Cultivation of non-fibre hemp, harvesting of herb and resin of non-fibre hemp for the production of pharmaceutical raw material may be carried out by a research institute after obtaining an authorization from the GIF. The GIF, in issuing such an authorization, must cooperate with the Police, including with regard to opinions on where to grow the hemp, how to secure it, etc. The regulations set out specific conditions and methods for securing and storing the harvest.. The pharmaceutical raw material, e.g., dried hemp, can be imported. The URPL issues the authorisation to market the pharmaceutical raw material. The GIF issues the authorisation to import the pharmaceutical raw material. The pharmaceutical raw material is then used to prepare the compounded medication in pharmacies, on the basis of a medical prescription.

 

16. What approval or notifications are necessary to produce or import Medicinal Cannabis?

The commencement of economic activity consisting in the manufacturing or importing of Medicinal Cannabis is subject to authorisation to manufacture or import Medicinal Cannabis (Article 38 of the Pharmaceutical Law). The GIF is the competent authority to issue the authorisation. A copy of such authorisation must be filed as an attachment to and together with the request to grant the marketing authorisation, which is then issued by the URPL.

 

17. What is the regulatory framework for the marketing and distribution of Medicinal Cannabis?

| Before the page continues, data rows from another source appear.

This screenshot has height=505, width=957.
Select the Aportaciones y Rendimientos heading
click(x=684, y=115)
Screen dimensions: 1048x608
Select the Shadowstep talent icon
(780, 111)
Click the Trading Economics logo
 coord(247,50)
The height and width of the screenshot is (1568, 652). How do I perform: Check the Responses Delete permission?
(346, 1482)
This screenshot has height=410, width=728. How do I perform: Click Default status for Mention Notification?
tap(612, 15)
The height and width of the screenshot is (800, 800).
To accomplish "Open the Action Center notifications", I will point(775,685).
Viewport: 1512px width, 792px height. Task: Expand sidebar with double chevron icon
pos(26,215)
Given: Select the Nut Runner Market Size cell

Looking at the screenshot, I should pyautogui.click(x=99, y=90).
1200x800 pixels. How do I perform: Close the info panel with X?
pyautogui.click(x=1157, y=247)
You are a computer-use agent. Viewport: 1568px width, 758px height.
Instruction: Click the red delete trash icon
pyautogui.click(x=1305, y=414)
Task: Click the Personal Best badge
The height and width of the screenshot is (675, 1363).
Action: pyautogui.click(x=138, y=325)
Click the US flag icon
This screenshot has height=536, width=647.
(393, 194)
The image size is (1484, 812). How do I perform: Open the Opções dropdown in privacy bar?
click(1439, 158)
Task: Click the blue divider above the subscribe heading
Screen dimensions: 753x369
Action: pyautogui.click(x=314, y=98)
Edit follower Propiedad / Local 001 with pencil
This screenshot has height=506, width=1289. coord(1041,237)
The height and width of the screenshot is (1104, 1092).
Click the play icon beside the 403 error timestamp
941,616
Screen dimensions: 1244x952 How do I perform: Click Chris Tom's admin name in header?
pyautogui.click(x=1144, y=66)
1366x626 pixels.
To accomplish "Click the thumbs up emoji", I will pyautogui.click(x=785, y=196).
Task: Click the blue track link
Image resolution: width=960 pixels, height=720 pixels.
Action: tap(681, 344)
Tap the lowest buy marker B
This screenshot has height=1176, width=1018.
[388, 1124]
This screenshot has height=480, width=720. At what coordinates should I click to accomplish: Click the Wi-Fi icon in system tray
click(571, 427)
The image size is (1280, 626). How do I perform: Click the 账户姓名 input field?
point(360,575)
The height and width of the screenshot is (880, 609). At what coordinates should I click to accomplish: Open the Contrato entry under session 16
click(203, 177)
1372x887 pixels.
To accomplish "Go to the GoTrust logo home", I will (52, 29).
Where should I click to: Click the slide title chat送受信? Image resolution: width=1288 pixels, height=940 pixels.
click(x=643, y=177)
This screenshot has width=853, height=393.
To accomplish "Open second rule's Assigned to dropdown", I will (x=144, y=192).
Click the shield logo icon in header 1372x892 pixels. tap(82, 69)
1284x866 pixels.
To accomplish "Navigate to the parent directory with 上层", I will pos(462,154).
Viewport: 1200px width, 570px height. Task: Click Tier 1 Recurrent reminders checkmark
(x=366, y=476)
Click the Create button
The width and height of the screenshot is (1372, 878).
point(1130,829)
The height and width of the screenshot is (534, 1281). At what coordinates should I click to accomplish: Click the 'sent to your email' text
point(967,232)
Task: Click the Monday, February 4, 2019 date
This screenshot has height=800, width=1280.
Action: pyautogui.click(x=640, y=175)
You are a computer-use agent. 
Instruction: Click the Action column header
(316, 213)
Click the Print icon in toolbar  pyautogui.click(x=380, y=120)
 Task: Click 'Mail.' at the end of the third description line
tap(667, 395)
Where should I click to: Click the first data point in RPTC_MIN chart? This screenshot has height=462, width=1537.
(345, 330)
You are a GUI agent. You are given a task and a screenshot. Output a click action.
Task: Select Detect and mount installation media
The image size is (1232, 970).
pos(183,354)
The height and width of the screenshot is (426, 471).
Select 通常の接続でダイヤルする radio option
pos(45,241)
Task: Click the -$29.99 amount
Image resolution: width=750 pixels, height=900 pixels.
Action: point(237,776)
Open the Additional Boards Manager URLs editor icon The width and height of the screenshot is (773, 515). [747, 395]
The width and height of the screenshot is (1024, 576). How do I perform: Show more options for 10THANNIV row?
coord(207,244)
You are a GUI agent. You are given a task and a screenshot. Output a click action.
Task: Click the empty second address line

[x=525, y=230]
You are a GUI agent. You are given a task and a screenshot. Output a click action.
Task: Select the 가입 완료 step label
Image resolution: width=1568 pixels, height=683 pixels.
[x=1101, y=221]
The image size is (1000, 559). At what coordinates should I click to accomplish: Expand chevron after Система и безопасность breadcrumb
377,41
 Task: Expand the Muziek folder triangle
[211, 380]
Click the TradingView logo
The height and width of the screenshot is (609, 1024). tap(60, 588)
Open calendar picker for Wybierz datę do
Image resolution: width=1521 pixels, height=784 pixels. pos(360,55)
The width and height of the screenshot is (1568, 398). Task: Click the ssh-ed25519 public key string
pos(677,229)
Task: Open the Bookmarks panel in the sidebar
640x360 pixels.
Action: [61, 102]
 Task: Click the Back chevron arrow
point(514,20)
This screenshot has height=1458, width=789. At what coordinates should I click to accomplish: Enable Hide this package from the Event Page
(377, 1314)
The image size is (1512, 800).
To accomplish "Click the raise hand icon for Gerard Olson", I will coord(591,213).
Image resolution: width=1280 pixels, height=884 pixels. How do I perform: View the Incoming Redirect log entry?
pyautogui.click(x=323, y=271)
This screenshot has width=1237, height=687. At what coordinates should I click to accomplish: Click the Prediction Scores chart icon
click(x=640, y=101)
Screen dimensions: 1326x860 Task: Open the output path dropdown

Medicinal Cannabis, as a pharmaceutical raw material, may be marketed upon the URPL’s authorisation, which is valid for five years (Article 33a of the Act on CDA). It may be extended upon the request of the marketing authorisation holder according to the general rules set out in the Pharmaceutical Law (see Question 5, point A), on Regulatory, Pricing and Reimbursement Overview).

 

18. How can patients obtain Medicinal Cannabis?

Patients can obtain Medicinal Cannabis by receiving a narcotic prescription (an ‘Rpw’ prescription) from a medical doctor, upon which they can purchase Medicinal Cannabis in a pharmacy.

 

19. Who can prescribe Medicinal Cannabis?

In theory, any medical doctor, with the exception of veterinarians, can prescribe Medicinal Cannabis. In practice, not every doctor, due to their specialisation, issues prescriptions falling under the category of prescriptions for medicinal products ‘containing narcotic drugs or psychotropic substances as defined in separate legislation’ (‘Rpw’), i.e., a narcotic drug prescription. In most cases, it will be oncologists, psychiatrists and palliative care specialists who issue such prescriptions.

 

20. Is there a list of doctors authorized to prescribe Medicinal Cannabis?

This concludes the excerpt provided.